───── Extracted records

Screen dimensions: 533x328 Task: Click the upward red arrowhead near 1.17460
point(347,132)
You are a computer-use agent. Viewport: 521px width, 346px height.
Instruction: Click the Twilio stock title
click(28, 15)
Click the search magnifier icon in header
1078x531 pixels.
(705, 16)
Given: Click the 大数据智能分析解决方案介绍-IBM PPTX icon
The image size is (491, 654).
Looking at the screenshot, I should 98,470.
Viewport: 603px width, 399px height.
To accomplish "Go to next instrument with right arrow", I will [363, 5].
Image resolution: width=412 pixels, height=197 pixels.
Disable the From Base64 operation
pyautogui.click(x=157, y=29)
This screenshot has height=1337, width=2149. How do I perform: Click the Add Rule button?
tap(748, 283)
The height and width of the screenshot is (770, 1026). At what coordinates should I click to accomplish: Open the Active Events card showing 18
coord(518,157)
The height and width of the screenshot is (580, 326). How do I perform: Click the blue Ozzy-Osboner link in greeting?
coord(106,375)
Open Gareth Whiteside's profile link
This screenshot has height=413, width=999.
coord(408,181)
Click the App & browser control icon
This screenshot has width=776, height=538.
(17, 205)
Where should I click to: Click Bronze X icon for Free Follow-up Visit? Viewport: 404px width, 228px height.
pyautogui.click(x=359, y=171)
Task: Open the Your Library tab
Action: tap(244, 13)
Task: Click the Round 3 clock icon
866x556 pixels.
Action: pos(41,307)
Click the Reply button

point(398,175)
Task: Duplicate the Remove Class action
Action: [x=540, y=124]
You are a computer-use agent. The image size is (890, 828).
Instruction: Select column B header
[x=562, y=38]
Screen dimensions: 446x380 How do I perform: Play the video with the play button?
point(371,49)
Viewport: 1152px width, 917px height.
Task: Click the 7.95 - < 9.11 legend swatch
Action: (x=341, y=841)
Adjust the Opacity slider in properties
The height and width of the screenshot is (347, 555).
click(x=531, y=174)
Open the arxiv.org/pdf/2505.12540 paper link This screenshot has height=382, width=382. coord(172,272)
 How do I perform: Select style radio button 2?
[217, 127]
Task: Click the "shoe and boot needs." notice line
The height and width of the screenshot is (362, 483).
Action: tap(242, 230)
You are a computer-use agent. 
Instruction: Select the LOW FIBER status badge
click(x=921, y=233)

──────────

Output the entire listing again, word for word.

▶ _Your response_
Screen dimensions: 533x328 Task: Click the upward red arrowhead near 1.17460
point(347,132)
You are a computer-use agent. Viewport: 521px width, 346px height.
Instruction: Click the Twilio stock title
click(28, 15)
Click the search magnifier icon in header
1078x531 pixels.
(705, 16)
Given: Click the 大数据智能分析解决方案介绍-IBM PPTX icon
The image size is (491, 654).
Looking at the screenshot, I should 98,470.
Viewport: 603px width, 399px height.
To accomplish "Go to next instrument with right arrow", I will [363, 5].
Image resolution: width=412 pixels, height=197 pixels.
Disable the From Base64 operation
pyautogui.click(x=157, y=29)
This screenshot has height=1337, width=2149. How do I perform: Click the Add Rule button?
tap(748, 283)
The height and width of the screenshot is (770, 1026). At what coordinates should I click to accomplish: Open the Active Events card showing 18
coord(518,157)
The height and width of the screenshot is (580, 326). How do I perform: Click the blue Ozzy-Osboner link in greeting?
coord(106,375)
Open Gareth Whiteside's profile link
This screenshot has height=413, width=999.
coord(408,181)
Click the App & browser control icon
This screenshot has width=776, height=538.
(17, 205)
Where should I click to: Click Bronze X icon for Free Follow-up Visit? Viewport: 404px width, 228px height.
pyautogui.click(x=359, y=171)
Task: Open the Your Library tab
Action: tap(244, 13)
Task: Click the Round 3 clock icon
866x556 pixels.
Action: pos(41,307)
Click the Reply button

point(398,175)
Task: Duplicate the Remove Class action
Action: [x=540, y=124]
You are a computer-use agent. The image size is (890, 828).
Instruction: Select column B header
[x=562, y=38]
Screen dimensions: 446x380 How do I perform: Play the video with the play button?
point(371,49)
Viewport: 1152px width, 917px height.
Task: Click the 7.95 - < 9.11 legend swatch
Action: (x=341, y=841)
Adjust the Opacity slider in properties
The height and width of the screenshot is (347, 555).
click(x=531, y=174)
Open the arxiv.org/pdf/2505.12540 paper link This screenshot has height=382, width=382. coord(172,272)
 How do I perform: Select style radio button 2?
[217, 127]
Task: Click the "shoe and boot needs." notice line
The height and width of the screenshot is (362, 483).
Action: tap(242, 230)
You are a computer-use agent. 
Instruction: Select the LOW FIBER status badge
click(x=921, y=233)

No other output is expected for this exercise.